* A block of data *
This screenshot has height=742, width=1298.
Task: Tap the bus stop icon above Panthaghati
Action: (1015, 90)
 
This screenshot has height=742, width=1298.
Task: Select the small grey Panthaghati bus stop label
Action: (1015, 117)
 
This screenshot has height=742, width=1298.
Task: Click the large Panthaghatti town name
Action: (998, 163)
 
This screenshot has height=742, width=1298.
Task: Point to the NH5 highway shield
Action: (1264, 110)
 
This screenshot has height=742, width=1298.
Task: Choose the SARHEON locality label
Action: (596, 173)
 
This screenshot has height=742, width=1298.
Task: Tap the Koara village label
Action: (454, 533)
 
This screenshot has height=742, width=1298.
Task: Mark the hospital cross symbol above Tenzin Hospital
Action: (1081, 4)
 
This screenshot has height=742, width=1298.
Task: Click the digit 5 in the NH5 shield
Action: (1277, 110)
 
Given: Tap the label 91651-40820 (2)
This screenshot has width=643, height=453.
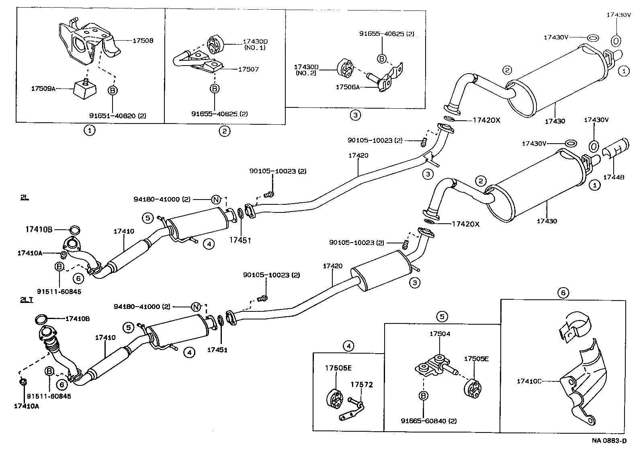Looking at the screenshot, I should point(117,115).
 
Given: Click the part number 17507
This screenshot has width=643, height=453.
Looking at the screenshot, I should point(248,69).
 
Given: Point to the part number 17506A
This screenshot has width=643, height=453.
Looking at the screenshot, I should point(348,86).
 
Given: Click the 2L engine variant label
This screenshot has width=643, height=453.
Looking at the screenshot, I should point(25,198).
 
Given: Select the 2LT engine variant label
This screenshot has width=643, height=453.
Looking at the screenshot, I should point(27,300).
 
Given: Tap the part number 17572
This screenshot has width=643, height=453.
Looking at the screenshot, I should point(362,385).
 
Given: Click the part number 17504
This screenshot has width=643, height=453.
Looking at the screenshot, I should point(440,334).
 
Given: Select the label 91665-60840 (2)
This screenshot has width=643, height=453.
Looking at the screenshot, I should point(423,421).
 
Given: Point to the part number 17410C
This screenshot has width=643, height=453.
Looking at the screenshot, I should point(529,381).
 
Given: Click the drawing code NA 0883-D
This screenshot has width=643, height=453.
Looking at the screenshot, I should point(608,440).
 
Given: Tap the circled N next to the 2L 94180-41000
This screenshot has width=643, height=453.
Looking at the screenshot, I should point(216,199).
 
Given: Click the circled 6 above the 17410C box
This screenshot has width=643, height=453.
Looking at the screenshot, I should point(563,293).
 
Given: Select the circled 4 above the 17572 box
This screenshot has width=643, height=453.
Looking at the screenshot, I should point(349,346).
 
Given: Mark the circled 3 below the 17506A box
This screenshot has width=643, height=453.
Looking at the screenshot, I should point(355,115).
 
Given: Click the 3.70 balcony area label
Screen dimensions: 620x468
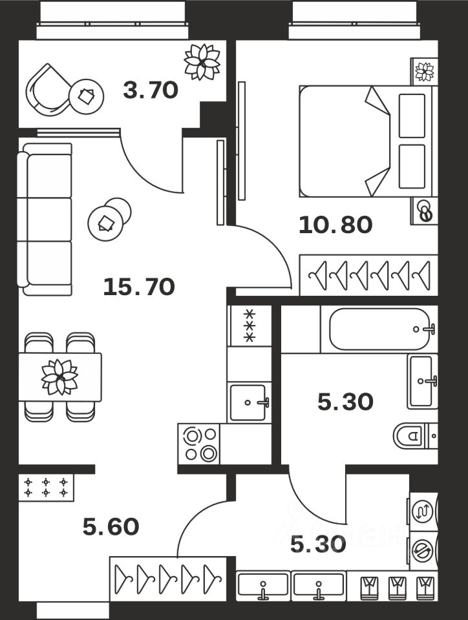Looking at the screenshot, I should point(150,90).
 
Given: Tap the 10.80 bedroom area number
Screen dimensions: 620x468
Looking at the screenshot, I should point(335,225).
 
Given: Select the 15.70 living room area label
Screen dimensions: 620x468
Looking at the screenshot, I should point(139,285).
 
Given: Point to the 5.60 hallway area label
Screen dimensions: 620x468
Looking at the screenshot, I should point(111,527).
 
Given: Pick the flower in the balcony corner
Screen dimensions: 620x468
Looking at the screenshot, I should point(202,61).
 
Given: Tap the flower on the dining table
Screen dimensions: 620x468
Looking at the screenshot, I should point(59,377).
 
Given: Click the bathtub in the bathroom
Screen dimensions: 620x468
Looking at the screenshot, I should point(379,329).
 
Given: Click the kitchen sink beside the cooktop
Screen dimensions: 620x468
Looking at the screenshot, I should point(249,402).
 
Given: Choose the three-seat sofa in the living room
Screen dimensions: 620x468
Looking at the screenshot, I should point(45,220).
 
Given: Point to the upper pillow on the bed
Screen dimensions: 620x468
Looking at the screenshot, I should point(412,116).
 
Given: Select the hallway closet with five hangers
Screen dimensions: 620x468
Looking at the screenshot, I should point(167,574).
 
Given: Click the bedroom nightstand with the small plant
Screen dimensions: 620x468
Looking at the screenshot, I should point(424,71).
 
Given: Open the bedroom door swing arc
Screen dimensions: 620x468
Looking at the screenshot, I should point(271,252).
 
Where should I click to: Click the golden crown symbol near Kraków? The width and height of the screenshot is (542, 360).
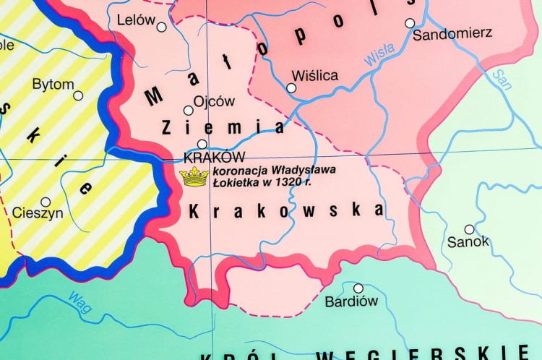coord(194,176)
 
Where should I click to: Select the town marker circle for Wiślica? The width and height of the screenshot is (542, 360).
coord(291,88)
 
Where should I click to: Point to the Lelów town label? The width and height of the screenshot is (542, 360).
coord(136,20)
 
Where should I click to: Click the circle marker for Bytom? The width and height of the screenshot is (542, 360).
coord(78,95)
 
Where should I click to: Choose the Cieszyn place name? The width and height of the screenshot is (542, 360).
coord(38,213)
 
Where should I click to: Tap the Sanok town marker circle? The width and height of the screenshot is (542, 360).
coord(470,229)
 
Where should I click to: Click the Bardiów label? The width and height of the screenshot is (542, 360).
coord(351,301)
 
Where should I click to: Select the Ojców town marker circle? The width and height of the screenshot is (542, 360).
coord(189,111)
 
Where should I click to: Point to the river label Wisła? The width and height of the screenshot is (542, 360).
coord(379,55)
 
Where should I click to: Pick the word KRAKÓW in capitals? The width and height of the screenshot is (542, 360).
coord(215,157)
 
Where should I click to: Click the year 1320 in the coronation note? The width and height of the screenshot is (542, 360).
coord(263,183)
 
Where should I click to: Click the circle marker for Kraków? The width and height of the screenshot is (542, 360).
coord(202,144)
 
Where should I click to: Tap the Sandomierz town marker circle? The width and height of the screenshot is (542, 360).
coord(410,23)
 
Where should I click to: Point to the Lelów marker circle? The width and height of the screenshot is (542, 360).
coord(161,27)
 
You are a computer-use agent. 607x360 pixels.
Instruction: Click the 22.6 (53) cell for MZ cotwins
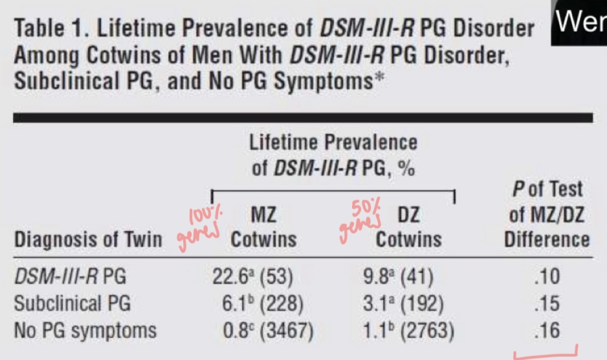tap(253, 276)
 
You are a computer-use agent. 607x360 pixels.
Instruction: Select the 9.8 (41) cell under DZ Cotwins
tap(399, 276)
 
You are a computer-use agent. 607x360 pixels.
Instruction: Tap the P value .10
tap(547, 277)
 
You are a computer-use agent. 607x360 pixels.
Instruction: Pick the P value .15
tap(547, 303)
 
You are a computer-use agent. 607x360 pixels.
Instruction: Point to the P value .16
tap(547, 330)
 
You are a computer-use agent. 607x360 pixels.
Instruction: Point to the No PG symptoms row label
tap(85, 330)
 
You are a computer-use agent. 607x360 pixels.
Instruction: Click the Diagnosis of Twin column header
tap(88, 240)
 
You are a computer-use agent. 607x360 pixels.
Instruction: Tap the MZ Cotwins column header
tap(263, 227)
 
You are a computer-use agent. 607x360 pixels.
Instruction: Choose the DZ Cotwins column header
tap(408, 227)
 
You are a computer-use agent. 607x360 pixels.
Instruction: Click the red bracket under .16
tap(545, 354)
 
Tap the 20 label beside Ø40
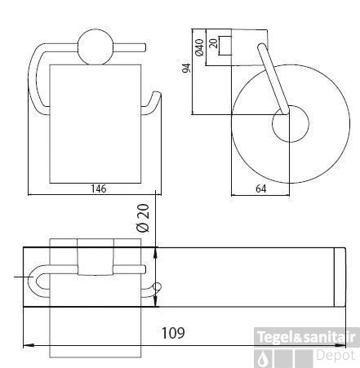(214, 44)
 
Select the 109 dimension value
(171, 333)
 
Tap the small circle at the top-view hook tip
(158, 286)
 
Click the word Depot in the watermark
(336, 357)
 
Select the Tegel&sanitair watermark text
(307, 336)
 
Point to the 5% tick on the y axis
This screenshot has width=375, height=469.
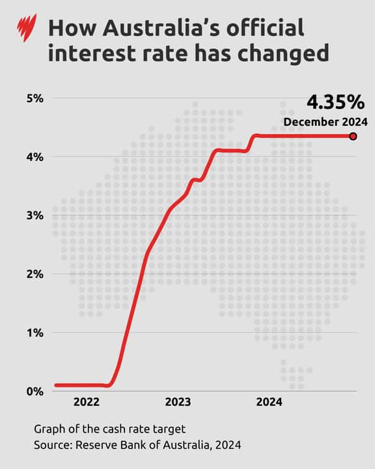click(x=34, y=98)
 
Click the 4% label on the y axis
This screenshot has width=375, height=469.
click(x=34, y=157)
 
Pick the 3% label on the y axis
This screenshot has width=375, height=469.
click(x=34, y=216)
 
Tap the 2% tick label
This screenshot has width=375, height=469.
click(x=34, y=274)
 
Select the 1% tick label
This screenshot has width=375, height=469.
click(x=34, y=333)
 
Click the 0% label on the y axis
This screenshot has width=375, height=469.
click(x=34, y=391)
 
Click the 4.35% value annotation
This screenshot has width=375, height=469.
click(x=336, y=104)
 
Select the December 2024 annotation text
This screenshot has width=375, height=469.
click(x=326, y=122)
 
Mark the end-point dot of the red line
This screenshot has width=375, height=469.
click(x=353, y=136)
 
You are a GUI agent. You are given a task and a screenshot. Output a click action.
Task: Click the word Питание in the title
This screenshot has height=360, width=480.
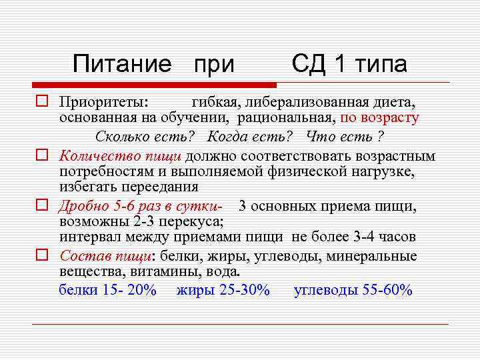click(x=122, y=64)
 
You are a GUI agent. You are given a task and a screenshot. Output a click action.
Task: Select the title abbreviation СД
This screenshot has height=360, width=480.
click(x=309, y=64)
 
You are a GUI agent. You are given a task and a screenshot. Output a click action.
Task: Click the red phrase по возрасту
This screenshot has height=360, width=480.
click(x=379, y=119)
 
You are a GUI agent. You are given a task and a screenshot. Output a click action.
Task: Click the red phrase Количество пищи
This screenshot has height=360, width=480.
click(x=120, y=157)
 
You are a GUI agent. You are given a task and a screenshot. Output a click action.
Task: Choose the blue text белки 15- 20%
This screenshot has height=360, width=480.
click(x=108, y=290)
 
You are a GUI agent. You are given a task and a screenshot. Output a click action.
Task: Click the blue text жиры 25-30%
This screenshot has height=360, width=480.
click(x=223, y=290)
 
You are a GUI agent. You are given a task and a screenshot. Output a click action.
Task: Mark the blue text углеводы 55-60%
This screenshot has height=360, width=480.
click(x=353, y=290)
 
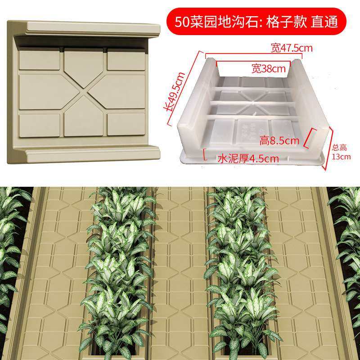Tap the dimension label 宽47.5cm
click(x=292, y=47)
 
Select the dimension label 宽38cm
click(x=269, y=69)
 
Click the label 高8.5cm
click(x=279, y=141)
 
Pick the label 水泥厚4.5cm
click(x=248, y=158)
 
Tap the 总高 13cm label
click(x=341, y=152)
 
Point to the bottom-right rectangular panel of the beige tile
click(x=126, y=124)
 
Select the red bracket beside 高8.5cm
click(x=309, y=139)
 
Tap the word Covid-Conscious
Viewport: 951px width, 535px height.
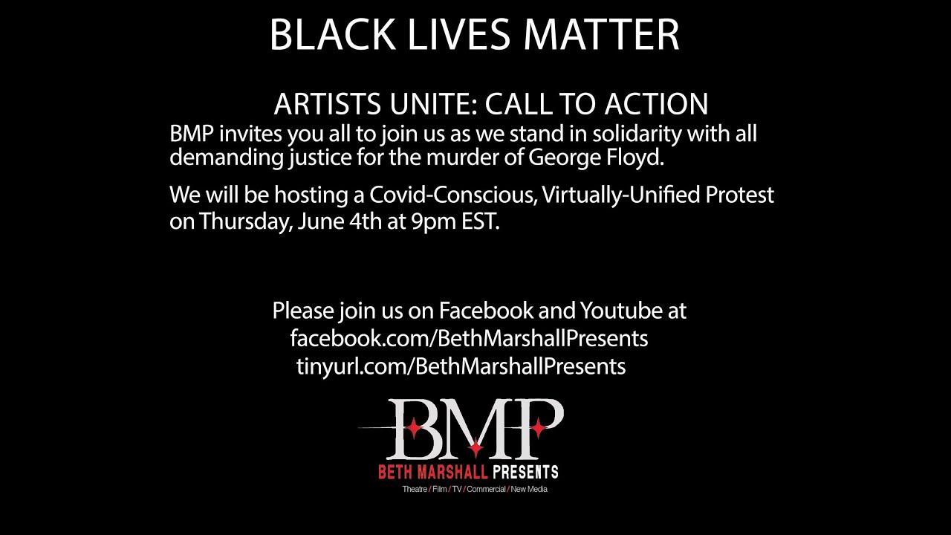click(452, 195)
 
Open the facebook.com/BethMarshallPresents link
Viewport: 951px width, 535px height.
click(469, 338)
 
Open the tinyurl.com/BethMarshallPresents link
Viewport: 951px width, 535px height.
click(461, 366)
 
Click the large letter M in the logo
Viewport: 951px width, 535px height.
click(476, 429)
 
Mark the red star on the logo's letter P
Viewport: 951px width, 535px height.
click(538, 427)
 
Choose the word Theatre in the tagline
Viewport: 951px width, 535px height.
click(415, 489)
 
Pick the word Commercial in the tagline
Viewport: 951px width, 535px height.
click(486, 489)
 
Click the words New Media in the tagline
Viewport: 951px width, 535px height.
click(529, 489)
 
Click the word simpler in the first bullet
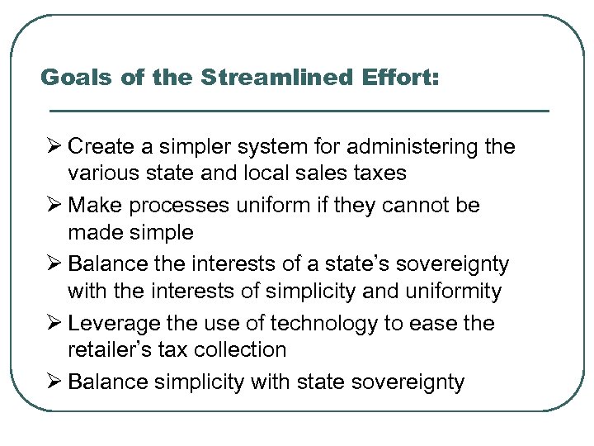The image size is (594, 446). point(182,147)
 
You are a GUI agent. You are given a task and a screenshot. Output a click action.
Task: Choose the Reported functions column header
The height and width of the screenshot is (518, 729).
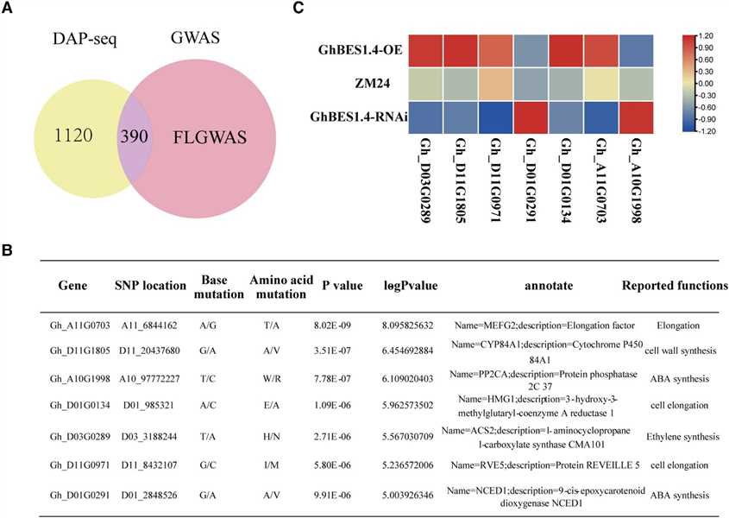[x=675, y=285]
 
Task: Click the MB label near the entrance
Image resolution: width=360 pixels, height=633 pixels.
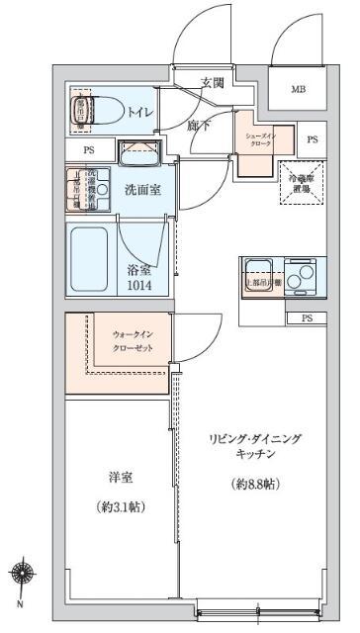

* Exercise prompt *
Find every line in the block above that contains the word "circled", and copy each of those lines. Case counts.

* Result of this task *
Given: Tap the circled N next to the 2L 94180-41000
Given: Click the circled 6 above the 17410C box
Given: Select the circled 4 above the 17572 box
Given: Mark the circled 3 below the 17506A box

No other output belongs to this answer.